# Quantifying electrical energy stored in a plasma

The energy stored in the electric field in a medium is given by $U = \frac{1}{2} \epsilon E^2$, where $\epsilon$ is the permittivity in the medium and $E$ is the electric field. When considering a plasma, there are no emergent electric fields on a scale larger than the Debye length while far away from any walls/sheath. Thus $E = 0$ and the energy is similarly set to zero.

But when going below the Debye length, there are variations in the electric field on short time and spatial scales, and the electric field can be finite, i.e. $E \neq 0$. There will be both positive and negative electric fields due to both electrons and ions that may be present, and the total $E$ may cancel when averaged over larger scales since it is a vector quantity, but since $E^2$ is positive definite, is not $U$ (i.e. electrical energy density) generally nonzero? When considering $U$ on small scales below the Debye length and integrating it over the volume of the plasma to get a total energy, is this not a significant component that should be accounted for when calculating the internal energy of the plasma and its fields?

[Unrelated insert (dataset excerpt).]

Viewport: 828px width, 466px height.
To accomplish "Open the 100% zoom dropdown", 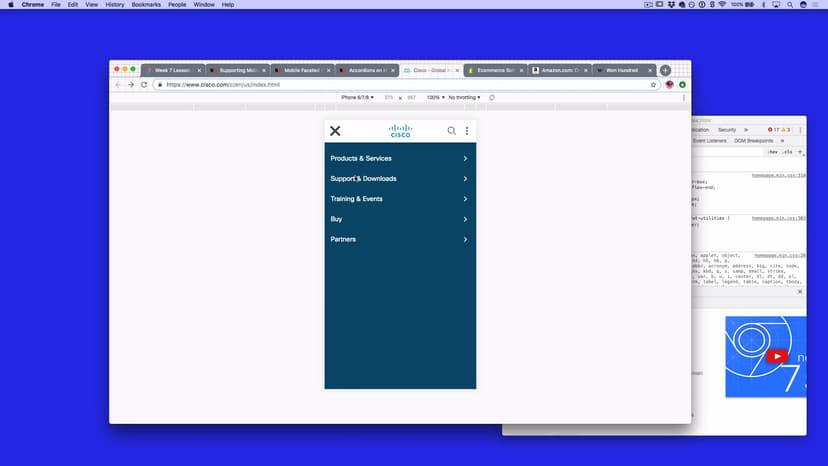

As you say, short time-scale and spatial-scale variations in $$E$$ will result in energy stored from energy density in the form $$U = \frac{1}2 \epsilon E^{2}$$. Such is the case during thermal fluctuations in which electrons might vacate a certain region of the plasma leaving ions behind to produce an electric field between them.
Do note, however, that for the region to be effectively vacated, it would have to be a sphere (radius $$r_{v}$$) out of which all electrons exit radially. Then $$E$$ would depend on the charge of ions ($$Q_{i}$$) left behind as $$E = \frac{Q_{i}}{4\pi\epsilon_{0}r^{2}} = \frac{ner}{3\epsilon_{0}}$$ and the energy stored would be equal to the work done by the electrons exiting the sphere,
$$W = \int_0^{r_v} \frac{\epsilon_{0}E^{2}}2 4\pi r^{2} dr = \pi r^{5}_{v} \frac{2n^{2}_{e}e^{2}}{45\epsilon_{0}}$$
But this $$r_{v}$$ turns out to be of a few Debye lengths ($$\lambda_{D}$$) and this is the radius of the largest possible volume that could be spontaneously vacated by electrons in a plasma. And this case is already really unlikely: electrons are moving in and out of space randomly and not radially apart from a specific point in space. The overall $$E$$ will then be $$0$$. In this macroscopic level, the energy stored from the electric field between spontaneous displacement of electrons with respect to ions will also be $$0$$.